American businessman, banker and activist (1882-1958)

William Irving Shuman (1882–1958) was an American businessman, banker and political activist during the late 19th and early 20th century. A longtime member of the Democratic Party in Moultrie County, Illinois, he was an Illinois delegate to the 1912 Democratic National Convention and served as assistant U.S. Treasurer in Chicago, Illinois during World War I.

==Biography==
Shuman was born to Charles and Mary Richardson (McPheeters) Shuman, in Sullivan, Illinois. He left high school at age 16 and was almost immediately taken on at the State Bank of Sullivan, where he worked his way from bank teller, assistant cashier and finally to head cashier within five years. After two years, the 23-year-old Shuman was elected director becoming one of the youngest banking officials in the United States. He was also elected as director of the Sullivan Elevator Company, one of the largest grain concerns in central Illinois, as well as the president of Group Seven of the Illinois Banking Association from 1911 to 1912. The organization represented Sangamon, Macon, Christian, Shelby, Montgomery, Macoupin and Moultrie counties. At the end of his term, he was unanimously elected as a member of the Council of the Illinois Bankers' Association for a three-year term.

He was also appointed to the State Bankers' Committee on Agricultural and Vocational Education and, two years later, he became assistant U.S. Treasurer on October 13, 1913. He remained in this position throughout the First World War, Shuman's early duties being to coordinate with Chicago banking officials in expediting the first issue of Aldrich-Vreeland currency and supervise the distribution of $25 million from the Chicago sub-treasury.

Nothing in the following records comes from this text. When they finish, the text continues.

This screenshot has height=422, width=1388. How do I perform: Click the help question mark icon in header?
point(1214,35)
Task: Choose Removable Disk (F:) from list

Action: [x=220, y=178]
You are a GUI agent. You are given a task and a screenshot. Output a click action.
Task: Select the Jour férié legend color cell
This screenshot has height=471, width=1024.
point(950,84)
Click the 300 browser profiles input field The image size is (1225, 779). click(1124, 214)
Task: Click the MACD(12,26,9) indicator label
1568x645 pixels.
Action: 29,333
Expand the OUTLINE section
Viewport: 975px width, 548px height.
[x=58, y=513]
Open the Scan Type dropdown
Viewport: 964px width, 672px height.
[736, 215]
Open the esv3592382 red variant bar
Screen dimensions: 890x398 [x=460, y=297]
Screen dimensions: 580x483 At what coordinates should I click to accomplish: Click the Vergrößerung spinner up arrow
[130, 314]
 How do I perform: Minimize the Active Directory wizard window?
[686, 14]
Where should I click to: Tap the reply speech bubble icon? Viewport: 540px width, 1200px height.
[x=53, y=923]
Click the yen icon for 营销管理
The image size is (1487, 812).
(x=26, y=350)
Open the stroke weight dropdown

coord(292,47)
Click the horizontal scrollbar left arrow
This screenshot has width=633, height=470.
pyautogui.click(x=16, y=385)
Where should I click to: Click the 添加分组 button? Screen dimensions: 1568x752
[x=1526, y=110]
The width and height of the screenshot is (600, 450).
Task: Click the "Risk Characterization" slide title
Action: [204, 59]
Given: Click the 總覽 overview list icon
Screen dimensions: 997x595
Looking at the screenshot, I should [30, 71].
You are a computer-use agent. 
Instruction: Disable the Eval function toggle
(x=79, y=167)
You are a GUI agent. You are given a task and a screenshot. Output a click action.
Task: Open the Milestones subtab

He was also chosen by U.S. Secretary of the Treasury William Gibbs McAdoo to co-operate with banking officials of the newly built Federal Reserve Bank of Chicago. Shuman placed the bank in a working basis and later received acclaim by governors and assistants for his assistance.

Prior to his appointment, he had become active in politics as a somewhat militant Progressive Democrat. In 1910, he became interested in Woodrow Wilson as a possible presidential candidate and, at the behest of McCombs, he assisted in campaigning for Wilson in Illinois and the Midwest during the presidential election the following year. He was given complete control over the downstate Illinois campaign as well as being involved in the primaries in South Dakota and special work in Minnesota, Michigan and Indiana. Later elected as a member of the 19th Congressional District in Baltimore, Maryland, Shuman is credited as being one of those whose influence switched the Illinois delegation to support Wilson in the Baltimore convention.

After Wilson's successful election as President of the United States, he returned to his former position with the Sullivan Elevator Company becoming treasurer and director, a director of the Citizens' Abstract Company and the First National Bank in Wheaton, Illinois. He also became a member of the Sons of the American Revolution, being the great-grandson of Isaac Bowman, as well as a member of the Union League, the Iroquois Club, Chicago Press Club, and Railway and Manufacturers' Club. He was also a 32nd degree Freemason and one of the officers of the Grand Royal Arch chapter.

Following his death in 1958, he was buried in Arlington National Cemetery in Arlington, Virginia.